考えてみれば無理もないか、今日は利香さんにとって大切な岳さんを失ったのだ。
「一人になったら変に考え込んでしまいそうでさ、見張りに付き合わせちゃってごめんね」
「いいですよ。それに、もう謝らないでください」
利香さんはまた「ごめんね」とだけ言って黙り込んでしまった。
ムーンアックスが月の光に当たって妖しく光る。利香さんの精神はこのムーンアックスのように強くはない。1人の普通の女性なんだ。

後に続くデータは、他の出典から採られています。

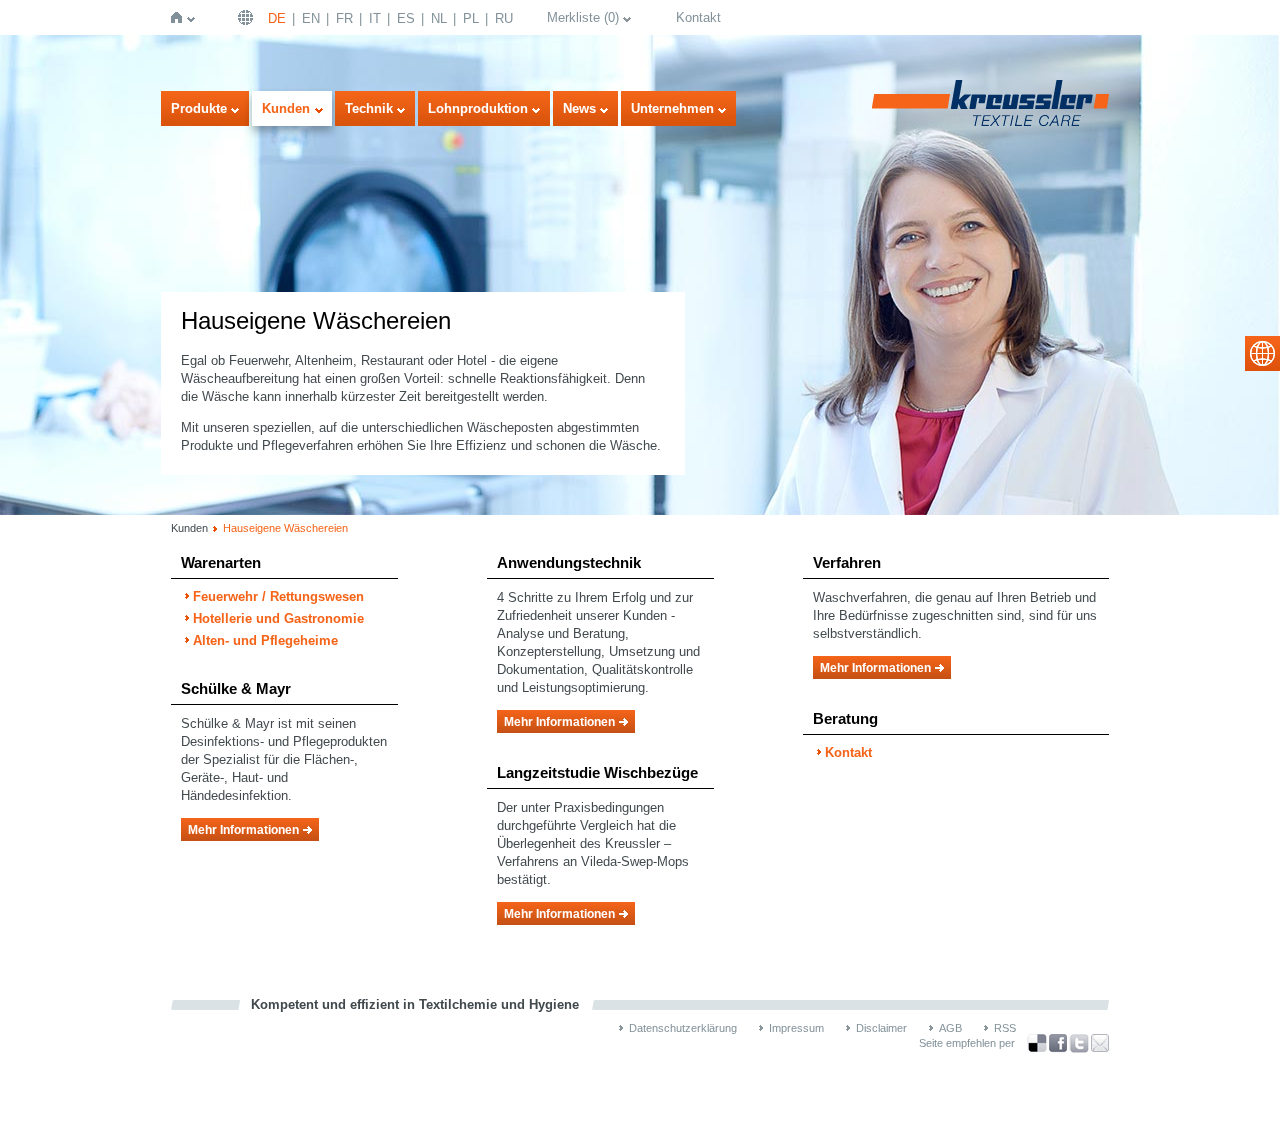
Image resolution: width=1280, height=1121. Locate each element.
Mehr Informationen (243, 830)
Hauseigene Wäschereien (285, 528)
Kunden (286, 108)
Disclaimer (881, 1028)
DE (277, 18)
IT (375, 18)
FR (344, 18)
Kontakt (698, 17)
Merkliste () (583, 17)
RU (504, 18)
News (579, 108)
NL (439, 18)
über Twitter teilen (1079, 1043)
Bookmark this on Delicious (1037, 1043)
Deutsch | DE (248, 17)
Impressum (796, 1028)
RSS (1005, 1028)
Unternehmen (672, 108)
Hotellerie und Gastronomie (278, 618)
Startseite (180, 17)
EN (311, 18)
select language (1262, 353)
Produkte (199, 108)
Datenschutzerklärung (683, 1028)
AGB (950, 1028)
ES (406, 18)
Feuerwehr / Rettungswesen (278, 596)
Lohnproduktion (478, 108)
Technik (369, 108)
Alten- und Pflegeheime (265, 640)
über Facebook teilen (1058, 1043)
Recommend (1100, 1043)
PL (471, 18)
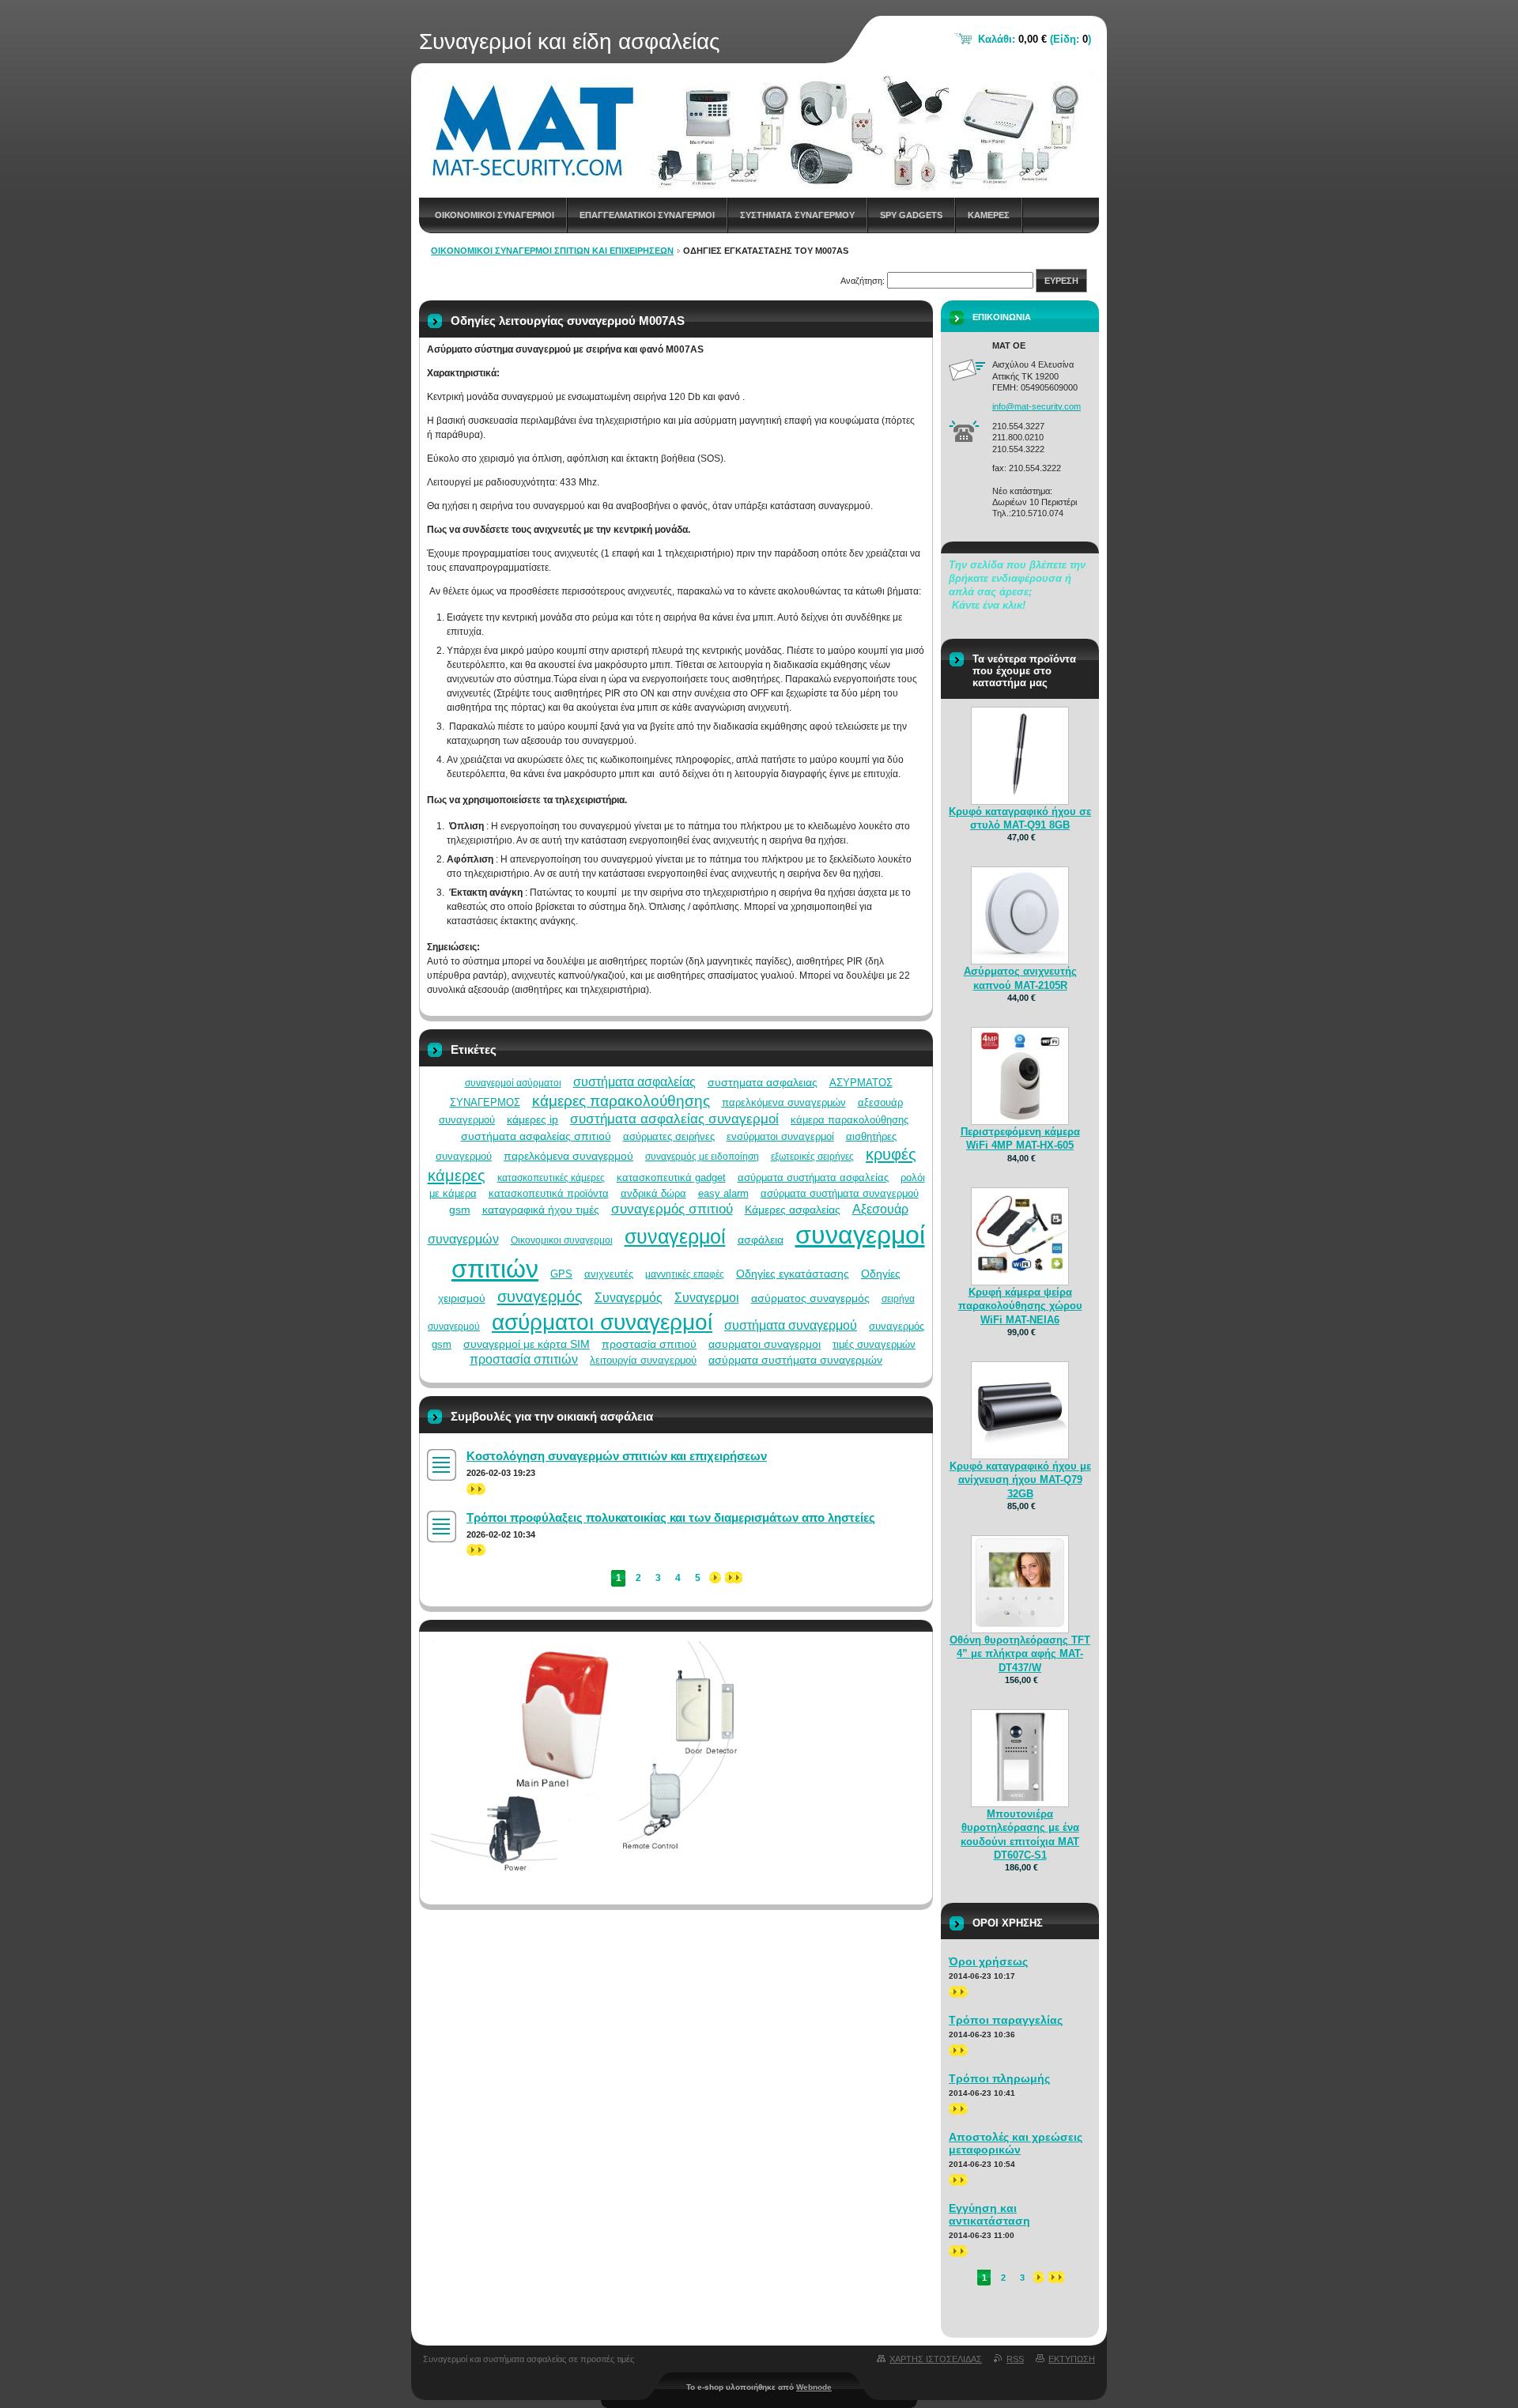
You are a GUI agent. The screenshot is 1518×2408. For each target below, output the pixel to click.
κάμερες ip (532, 1119)
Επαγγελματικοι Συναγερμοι (647, 215)
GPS (561, 1274)
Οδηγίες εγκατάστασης (792, 1273)
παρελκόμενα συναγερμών (784, 1102)
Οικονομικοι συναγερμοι (494, 215)
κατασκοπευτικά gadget (671, 1177)
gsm (459, 1209)
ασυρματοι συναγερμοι (764, 1344)
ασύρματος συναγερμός (810, 1298)
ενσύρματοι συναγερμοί (780, 1136)
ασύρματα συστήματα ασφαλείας (813, 1177)
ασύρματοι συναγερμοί (602, 1322)
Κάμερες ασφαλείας (792, 1209)
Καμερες (989, 215)
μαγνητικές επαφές (684, 1274)
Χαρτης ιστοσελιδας (935, 2359)
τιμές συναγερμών (874, 1344)
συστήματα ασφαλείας (634, 1082)
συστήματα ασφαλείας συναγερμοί (674, 1119)
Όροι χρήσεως (988, 1961)
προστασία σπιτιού (649, 1344)
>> (472, 1488)
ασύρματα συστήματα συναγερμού (840, 1193)
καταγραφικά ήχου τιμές (540, 1209)
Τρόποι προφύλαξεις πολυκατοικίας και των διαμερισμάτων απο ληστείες (670, 1517)
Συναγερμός (629, 1297)
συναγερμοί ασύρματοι (513, 1083)
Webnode (814, 2387)
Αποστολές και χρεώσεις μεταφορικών (1015, 2143)
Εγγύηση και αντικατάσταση (989, 2214)
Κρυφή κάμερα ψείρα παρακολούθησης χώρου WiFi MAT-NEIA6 (1020, 1305)
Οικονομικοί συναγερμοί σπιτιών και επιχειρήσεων (552, 250)
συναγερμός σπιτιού (672, 1209)
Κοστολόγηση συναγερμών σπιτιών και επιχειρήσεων (616, 1456)
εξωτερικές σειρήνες (812, 1156)
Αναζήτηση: (862, 280)
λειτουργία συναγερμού (643, 1360)
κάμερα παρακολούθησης (849, 1120)
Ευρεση (1061, 280)
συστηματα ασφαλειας (763, 1082)
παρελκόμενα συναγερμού (568, 1155)
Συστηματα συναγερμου (797, 215)
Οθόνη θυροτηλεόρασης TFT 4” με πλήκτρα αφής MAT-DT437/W (1020, 1653)
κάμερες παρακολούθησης (621, 1101)
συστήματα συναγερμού (790, 1325)
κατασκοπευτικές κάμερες (551, 1177)
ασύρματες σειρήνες (669, 1136)
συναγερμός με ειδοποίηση (702, 1156)
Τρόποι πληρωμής (999, 2078)
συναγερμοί (675, 1236)
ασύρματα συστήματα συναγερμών (795, 1359)
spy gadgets (911, 215)
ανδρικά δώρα (653, 1193)
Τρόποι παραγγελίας (1006, 2020)
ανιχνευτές (608, 1274)
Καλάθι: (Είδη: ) (1034, 39)
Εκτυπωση (1071, 2359)
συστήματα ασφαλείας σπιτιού (536, 1136)
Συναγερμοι (706, 1297)
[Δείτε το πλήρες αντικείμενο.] (1020, 797)
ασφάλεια (761, 1239)
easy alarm (723, 1193)
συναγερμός (540, 1296)
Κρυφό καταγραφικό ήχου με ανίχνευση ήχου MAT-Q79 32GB (1020, 1479)
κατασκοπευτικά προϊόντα (549, 1193)
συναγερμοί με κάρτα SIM (526, 1344)
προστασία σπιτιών (524, 1359)
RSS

「気になっていたんだけどさ、カケルとルナちゃんは本当に恋人なのかい?」
「違いますよ。元はストーカーで、信じてくれないと思うけど、ルナと俺は視界を共有しているんですよ。それでなのか知らないけど、向こうが勝手に惚れこんでいるような感じ」
「……そっか。余計なことかもしれないけどさ、女を30数年やっているアタシから忠告ね」
「忠告?」
「……ルナちゃんには気を付けた方がいいよ」
「え?」
どこからか冷たい風がひゅうっと吹いてきて、焚火の炎が消える。
辺りが急に真っ暗になってしまった。数秒の沈黙が俺たちを包む。
「あはは! そんなマジになることはないって! 明日、起きたらルナちゃんにでも謝っておかなきゃね。気分良く出発したいし」
「それがいいと思いますよ」
「……さ、火も消えちゃったことだし、アタシはそろそろ眠りますかね。見張りはよろしく!」
「え? えええええ!?」
そう言って利香さんはムーンアックスを抱えながら立ち上がる。
「アタシさ、一回寝ちゃったら中々起きないんだよ。あとは2人で上手いこと見張りをローテしてね。じゃ、おやすみ!」
利香さんはそう言って寝床に向かっていった。
俺は再び炎の杖で火を灯し、余った木の実を炙って夜食代わりに頬張る。
甘酸っぱい味がした。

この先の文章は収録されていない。